---------- Document excerpt

Who buys this, how does the founder reach them, and why would they switch from what they do now?
Devon started as SDR #4 at a mid-market HR tech company in Austin, hit 142% of quota two years running, and booked 61 meetings a month off a cold list nobody else wanted. He was promoted to AE, then to team lead, mostly because he was the only one in the room who could explain why a channel worked instead of just saying it did.
At 29 he took a VP Sales seat at a Series A dev-tools startup that had raised on the promise of bottoms-up PLG. Twelve months in, signups were flat and the CEO was still waiting for inbound. Devon killed the content calendar, hired two SDRs, and rebuilt the motion around named-account outbound. ARR went from 180K to 2.1M in four quarters.
He left to start his own company in the compliance space. Spent 18 months and most of a 1.4M seed on a content engine, a conference booth, and a rebrand. Closed three customers. The lesson he talks about now: he never wrote down who his ICP was in a single sentence, so every channel felt plausible and none of them worked.
These days Devon advises early-stage B2B founders on first-100-customer motions. He keeps a framed printout of a 2019 cold email that booked an enterprise deal nobody thought was reachable. He says the deal eventually died in procurement, but the email still works.
No GTM. No ICP. Founder assumes the product markets itself once it ships.
Vague ICP, vague channel. Answers tend to be 'we'll do social media and SEO.'
Named ICP and a named channel, but no evidence of contact with real buyers yet.
Named ICP plus channel plus one or two real conversations with target buyers.
Five or more named customers with a repeatable, documented acquisition channel.
Contracted pipeline or clear PMF signal such as a high-retention cohort.

--------------------
---------- Records supplied

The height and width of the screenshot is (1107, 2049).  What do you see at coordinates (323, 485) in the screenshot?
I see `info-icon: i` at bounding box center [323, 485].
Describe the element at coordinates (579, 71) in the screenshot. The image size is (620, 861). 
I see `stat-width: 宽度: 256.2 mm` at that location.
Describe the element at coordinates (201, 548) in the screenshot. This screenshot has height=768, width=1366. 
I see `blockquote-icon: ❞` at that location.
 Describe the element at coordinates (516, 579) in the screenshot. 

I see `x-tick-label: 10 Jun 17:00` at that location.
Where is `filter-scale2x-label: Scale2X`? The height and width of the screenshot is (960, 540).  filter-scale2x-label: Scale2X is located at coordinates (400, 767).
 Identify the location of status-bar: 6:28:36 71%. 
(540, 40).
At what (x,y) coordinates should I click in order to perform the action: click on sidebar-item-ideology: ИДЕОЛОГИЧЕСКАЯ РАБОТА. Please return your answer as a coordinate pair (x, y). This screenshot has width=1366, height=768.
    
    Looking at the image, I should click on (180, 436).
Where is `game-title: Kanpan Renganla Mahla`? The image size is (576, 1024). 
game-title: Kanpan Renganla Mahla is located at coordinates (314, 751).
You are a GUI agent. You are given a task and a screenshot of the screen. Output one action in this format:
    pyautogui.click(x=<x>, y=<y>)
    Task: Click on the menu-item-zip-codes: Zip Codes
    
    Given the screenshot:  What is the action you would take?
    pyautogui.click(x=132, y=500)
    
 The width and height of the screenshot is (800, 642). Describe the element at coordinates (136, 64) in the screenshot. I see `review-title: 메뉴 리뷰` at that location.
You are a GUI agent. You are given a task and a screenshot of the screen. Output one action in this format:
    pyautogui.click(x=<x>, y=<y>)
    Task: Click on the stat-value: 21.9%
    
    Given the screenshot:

--------------------

• Prompt: In the go-to-market text, rewrite the paragraph beginning "At 29 he took" as a short bulleted list that keeps its main facts. Rely on the go-to-market text alone.

• Exercise response:
- At 29, Devon became VP Sales at a Series A dev-tools startup that had raised on a bottoms-up PLG promise.
- Twelve months in, signups were flat and the CEO was still waiting for inbound.
- Devon dropped the content calendar, hired two SDRs, and rebuilt the motion around named-account outbound.
- ARR rose from 180K to 2.1M in four quarters.